▸ WHAT YOU ARE ASKED TO DO:
Please print out every entry below, verbatim.

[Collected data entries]
== == ==
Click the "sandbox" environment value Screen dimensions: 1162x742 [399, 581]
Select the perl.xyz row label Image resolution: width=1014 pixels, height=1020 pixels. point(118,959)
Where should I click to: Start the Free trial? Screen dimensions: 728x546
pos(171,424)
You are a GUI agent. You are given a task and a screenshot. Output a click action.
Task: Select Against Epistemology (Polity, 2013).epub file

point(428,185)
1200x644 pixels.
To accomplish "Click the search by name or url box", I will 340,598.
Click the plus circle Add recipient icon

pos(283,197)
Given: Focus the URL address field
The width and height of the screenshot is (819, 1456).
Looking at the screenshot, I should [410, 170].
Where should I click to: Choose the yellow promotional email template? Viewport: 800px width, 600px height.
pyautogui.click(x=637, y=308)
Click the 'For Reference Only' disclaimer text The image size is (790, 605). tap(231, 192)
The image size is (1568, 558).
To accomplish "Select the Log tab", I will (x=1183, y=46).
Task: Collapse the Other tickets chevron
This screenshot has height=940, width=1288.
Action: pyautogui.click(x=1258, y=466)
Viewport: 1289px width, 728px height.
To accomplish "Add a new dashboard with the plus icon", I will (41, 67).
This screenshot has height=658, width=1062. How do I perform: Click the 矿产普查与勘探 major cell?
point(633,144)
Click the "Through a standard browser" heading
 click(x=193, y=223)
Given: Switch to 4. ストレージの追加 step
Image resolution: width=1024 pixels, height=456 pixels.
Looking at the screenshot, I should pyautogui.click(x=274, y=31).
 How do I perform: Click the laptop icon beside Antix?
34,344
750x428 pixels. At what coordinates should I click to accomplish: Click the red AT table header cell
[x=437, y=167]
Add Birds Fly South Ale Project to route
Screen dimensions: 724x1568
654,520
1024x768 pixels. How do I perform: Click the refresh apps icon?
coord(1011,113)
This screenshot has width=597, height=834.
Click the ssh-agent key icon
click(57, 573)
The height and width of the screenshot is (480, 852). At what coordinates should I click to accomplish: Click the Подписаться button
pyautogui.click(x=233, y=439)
== == ==
▸ ANSWER FOR THIS EXERCISE:
Click the "sandbox" environment value Screen dimensions: 1162x742 [399, 581]
Select the perl.xyz row label Image resolution: width=1014 pixels, height=1020 pixels. point(118,959)
Where should I click to: Start the Free trial? Screen dimensions: 728x546
pos(171,424)
You are a GUI agent. You are given a task and a screenshot. Output a click action.
Task: Select Against Epistemology (Polity, 2013).epub file

point(428,185)
1200x644 pixels.
To accomplish "Click the search by name or url box", I will 340,598.
Click the plus circle Add recipient icon

pos(283,197)
Given: Focus the URL address field
The width and height of the screenshot is (819, 1456).
Looking at the screenshot, I should [410, 170].
Where should I click to: Choose the yellow promotional email template? Viewport: 800px width, 600px height.
pyautogui.click(x=637, y=308)
Click the 'For Reference Only' disclaimer text The image size is (790, 605). tap(231, 192)
The image size is (1568, 558).
To accomplish "Select the Log tab", I will (x=1183, y=46).
Task: Collapse the Other tickets chevron
This screenshot has height=940, width=1288.
Action: pyautogui.click(x=1258, y=466)
Viewport: 1289px width, 728px height.
To accomplish "Add a new dashboard with the plus icon", I will (41, 67).
This screenshot has height=658, width=1062. How do I perform: Click the 矿产普查与勘探 major cell?
point(633,144)
Click the "Through a standard browser" heading
 click(x=193, y=223)
Given: Switch to 4. ストレージの追加 step
Image resolution: width=1024 pixels, height=456 pixels.
Looking at the screenshot, I should pyautogui.click(x=274, y=31).
 How do I perform: Click the laptop icon beside Antix?
34,344
750x428 pixels. At what coordinates should I click to accomplish: Click the red AT table header cell
[x=437, y=167]
Add Birds Fly South Ale Project to route
Screen dimensions: 724x1568
654,520
1024x768 pixels. How do I perform: Click the refresh apps icon?
coord(1011,113)
This screenshot has width=597, height=834.
Click the ssh-agent key icon
click(57, 573)
The height and width of the screenshot is (480, 852). At what coordinates should I click to accomplish: Click the Подписаться button
pyautogui.click(x=233, y=439)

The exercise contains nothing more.